If you think that the only music in Essaouira is at the festival, you would be very wrong. As you walk along its streets, you'll find yourself moving between islands of music: shops and stalls selling CDs - mainly gnaoua, but also sub-Saharan music from Mali and Senegal, shops selling souvenirs who play music to attract customers, and of course the cafes at Place Moulay Hassan, where sometimes the music is so loud that you can't hear the live music being played on the stage just around the corner!

Then, of course, there are the shops selling instruments: some more workshop that shop, where a lone craftsman makes instruments of wood and leather using hand-tools and skills that must have been passed down over the centuries.
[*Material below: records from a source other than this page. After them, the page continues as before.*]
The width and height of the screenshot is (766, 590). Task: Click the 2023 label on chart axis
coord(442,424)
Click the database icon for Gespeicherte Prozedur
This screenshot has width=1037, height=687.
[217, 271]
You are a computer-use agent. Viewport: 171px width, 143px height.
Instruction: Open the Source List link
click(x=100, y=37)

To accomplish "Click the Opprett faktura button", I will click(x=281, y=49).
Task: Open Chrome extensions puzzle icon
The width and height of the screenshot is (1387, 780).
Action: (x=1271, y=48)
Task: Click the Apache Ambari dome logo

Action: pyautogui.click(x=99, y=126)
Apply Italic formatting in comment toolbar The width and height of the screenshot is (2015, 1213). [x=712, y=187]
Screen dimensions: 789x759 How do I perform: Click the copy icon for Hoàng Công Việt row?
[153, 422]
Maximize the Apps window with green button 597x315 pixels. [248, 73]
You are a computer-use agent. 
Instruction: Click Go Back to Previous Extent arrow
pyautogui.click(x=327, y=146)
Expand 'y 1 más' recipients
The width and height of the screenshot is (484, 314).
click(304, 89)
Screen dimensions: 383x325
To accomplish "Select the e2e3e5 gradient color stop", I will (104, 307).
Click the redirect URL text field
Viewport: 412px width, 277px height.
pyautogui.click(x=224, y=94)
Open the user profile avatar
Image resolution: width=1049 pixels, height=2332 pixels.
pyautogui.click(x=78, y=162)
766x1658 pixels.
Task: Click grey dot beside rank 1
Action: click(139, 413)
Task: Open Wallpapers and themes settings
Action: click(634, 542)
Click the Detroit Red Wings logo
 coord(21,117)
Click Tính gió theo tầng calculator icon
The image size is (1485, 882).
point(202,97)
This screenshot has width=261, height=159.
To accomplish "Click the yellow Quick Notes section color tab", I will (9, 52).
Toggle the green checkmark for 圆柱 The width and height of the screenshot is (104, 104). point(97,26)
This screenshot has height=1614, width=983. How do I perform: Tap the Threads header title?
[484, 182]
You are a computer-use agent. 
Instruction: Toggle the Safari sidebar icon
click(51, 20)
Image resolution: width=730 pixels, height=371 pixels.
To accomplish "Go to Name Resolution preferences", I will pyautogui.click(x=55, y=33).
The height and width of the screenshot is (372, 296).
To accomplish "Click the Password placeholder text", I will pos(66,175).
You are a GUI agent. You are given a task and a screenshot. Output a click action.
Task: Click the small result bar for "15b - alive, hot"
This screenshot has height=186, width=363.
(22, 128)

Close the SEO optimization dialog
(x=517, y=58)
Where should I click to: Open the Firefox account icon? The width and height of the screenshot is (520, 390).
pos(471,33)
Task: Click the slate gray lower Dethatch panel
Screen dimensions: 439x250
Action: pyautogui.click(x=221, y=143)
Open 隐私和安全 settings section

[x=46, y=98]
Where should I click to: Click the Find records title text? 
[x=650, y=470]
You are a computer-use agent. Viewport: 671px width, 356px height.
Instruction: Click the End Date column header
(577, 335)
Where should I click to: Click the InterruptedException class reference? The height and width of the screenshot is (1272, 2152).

Essaid Rhatrhat is one such who not only makes guimbris and djembes, but also plays them and sings as well, as you can see in this 10 minute clip that I recorded in June. I'd spotted his shop on the Derb Ibn Toumert, a little street that links the top end Place Moulay Hassan leading to Place Al Khaima. Younger musicians gather at his shop, to talk and get advice, a new string, or to try out a djembe. They address Essaid as 'maalem' (master), though he's wouldn't call himself that. Still its a term of respect that I think is well deserved.

Just a few minute's walk away, where Derb Yousef Ben Tachfine joins the Mellah Qdim (aka Avenue Sidi Mohamed Ben Abdallah), you'll find Bob Music, a veritable treasure chest of musical instruments, old and new, from Morocco, other parts of Africa, and from Europe and the Americas. The shop is run by Abderrahim and his assistant Hamid, who you can see in this clip, playing an impromptu set on djembes.

Regular visitors to DaftNotStupid may recognise the music playing on Abderrahim's complex set of interconnected CD players and amplifiers at the beginning of the clip. A free CD to the first person to identify the number (add comment here please, but send you name and address by email to

Getting back to the theme of this meme (I know, I usually call them posts, but I liked the rhyme), you need to ask yourself the question "Why is there so much music in Essaouira?" Is it because of the festival, or is the festival here because of the music? I think the latter. Essaouira is one of the homes of Gnaoua music - it's in the soul and the blood of its inhabitants. If the festival stopped, the music wouldn't. People like Essaid would continue to ply their craft, making their own instruments and playing them for their own satisfaction and that of their friends and families.

While I'm on this subject,I've just counted up the gnaoua groups who played at the festival this year. Of the 28 maalems listed in the program, 13 come from Essaouira, 6 from Marrakech, and the remainder from the other gnaoua centres - Rabat (4), Casablanca (2), Meknes (1), Tangier (1), and Safi (1). While this certainly is partly due to local availability and a desire on the part of the organizers to promote native Souiri talent, it's probably also largely due to the fact that so many of the the Essaouira gnaouis are so darned good. Well, that my opinion. It just helps to show that music runs in the blood down there.